There hundreds of soldiers could be seen, approaching the Sarnesh force in a straggling mob. Achaeos strained his eyes, but the sunlight was very bright and his kind preferred darkness. He did, however, see that the first rank of Ant soldiers nearest the advance had already locked shields, while those in the second rank had their crossbows levelled.
‘I don’t understand,’ he repeated, and then Che cried out, ‘Mantis-kinden!’

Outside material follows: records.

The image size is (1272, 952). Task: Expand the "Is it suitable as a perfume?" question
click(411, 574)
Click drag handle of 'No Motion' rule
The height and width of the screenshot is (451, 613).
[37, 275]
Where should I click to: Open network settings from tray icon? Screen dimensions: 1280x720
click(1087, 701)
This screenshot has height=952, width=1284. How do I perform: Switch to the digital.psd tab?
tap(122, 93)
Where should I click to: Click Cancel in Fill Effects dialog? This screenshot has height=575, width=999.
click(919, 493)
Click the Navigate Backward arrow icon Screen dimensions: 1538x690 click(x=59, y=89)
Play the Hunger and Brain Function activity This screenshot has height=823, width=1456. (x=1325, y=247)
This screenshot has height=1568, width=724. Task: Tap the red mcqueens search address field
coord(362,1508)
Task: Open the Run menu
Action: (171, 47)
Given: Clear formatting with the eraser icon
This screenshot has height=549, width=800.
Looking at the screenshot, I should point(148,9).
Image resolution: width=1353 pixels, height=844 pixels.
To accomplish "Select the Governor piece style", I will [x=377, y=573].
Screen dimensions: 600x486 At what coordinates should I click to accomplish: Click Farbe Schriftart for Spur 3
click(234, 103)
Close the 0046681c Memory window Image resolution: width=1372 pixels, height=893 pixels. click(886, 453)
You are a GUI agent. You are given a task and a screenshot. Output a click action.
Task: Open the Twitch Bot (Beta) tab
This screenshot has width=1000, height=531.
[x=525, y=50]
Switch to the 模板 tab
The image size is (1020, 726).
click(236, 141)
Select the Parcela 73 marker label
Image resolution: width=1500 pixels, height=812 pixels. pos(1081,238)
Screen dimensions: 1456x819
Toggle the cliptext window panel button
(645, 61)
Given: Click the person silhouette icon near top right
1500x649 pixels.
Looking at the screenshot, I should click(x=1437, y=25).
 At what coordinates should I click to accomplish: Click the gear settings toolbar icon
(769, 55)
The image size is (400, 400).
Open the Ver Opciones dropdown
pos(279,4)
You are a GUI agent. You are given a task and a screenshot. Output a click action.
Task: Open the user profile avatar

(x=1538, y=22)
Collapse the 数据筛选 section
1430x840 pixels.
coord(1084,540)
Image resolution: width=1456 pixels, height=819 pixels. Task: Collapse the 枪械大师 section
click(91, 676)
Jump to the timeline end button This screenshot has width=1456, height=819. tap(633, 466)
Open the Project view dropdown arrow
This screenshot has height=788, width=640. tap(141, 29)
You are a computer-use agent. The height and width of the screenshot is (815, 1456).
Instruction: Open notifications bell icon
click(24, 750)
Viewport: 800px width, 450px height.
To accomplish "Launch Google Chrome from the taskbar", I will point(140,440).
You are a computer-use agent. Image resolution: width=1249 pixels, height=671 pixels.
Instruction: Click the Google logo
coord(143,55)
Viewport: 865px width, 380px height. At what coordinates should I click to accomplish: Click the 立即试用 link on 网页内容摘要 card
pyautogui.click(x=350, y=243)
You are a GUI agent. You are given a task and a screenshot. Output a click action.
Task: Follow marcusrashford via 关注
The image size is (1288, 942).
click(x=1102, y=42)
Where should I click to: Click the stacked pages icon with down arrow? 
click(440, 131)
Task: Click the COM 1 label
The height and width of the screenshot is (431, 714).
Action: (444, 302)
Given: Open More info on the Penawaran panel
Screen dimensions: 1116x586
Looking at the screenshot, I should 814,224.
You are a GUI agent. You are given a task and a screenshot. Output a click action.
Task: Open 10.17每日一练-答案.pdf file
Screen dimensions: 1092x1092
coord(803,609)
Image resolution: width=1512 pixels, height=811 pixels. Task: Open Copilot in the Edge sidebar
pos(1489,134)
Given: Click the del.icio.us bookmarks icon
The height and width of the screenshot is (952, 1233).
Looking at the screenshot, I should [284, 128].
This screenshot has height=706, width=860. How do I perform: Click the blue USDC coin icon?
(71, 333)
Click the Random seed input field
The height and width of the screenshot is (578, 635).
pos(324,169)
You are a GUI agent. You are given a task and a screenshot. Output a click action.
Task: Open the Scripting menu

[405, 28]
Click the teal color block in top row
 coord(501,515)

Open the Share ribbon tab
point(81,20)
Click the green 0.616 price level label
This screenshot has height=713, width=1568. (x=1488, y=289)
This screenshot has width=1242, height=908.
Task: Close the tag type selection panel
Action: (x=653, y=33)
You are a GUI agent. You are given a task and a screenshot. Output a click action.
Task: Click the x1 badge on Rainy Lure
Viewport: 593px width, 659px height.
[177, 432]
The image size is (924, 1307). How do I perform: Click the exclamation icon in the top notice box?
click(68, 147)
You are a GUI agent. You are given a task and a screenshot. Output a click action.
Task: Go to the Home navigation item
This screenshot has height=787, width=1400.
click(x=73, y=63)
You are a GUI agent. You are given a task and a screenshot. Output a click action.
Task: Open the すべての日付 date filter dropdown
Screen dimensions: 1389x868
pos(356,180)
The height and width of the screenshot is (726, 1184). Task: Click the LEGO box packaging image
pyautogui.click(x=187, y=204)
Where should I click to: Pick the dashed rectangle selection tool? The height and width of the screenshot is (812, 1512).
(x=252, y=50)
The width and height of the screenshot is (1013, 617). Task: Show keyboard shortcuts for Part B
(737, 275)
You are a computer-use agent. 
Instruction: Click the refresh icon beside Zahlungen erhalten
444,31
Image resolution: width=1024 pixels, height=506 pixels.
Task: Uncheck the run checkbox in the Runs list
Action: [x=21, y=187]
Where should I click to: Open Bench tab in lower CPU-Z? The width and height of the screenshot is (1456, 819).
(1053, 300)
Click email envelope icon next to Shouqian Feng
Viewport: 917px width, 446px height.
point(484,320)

‘Not just Mantids.’ The Queen was stepping down from the automotive. ‘My scouts say there are Moths there as well. What do they intend? Is this your doing?’
Achaeos opened his mouth to deny this, but Che cried out, ‘Yes!’
They all turned to her, astonished, Achaeos and Sperra included.
‘Your Majesty, when we first came to your city it was with two purposes. Whilst Scuto and Sperra were to seek out audience with yourself, Achaeos and I were to contact. those allied to the Moths of Dorax. When last we met them they had heard of the fall of Helleron, at which they were much concerned. They were going to speak with their masters and I think. ’ The feeling of hope swelling within her made it hard to breathe. ‘I think they may be friends.’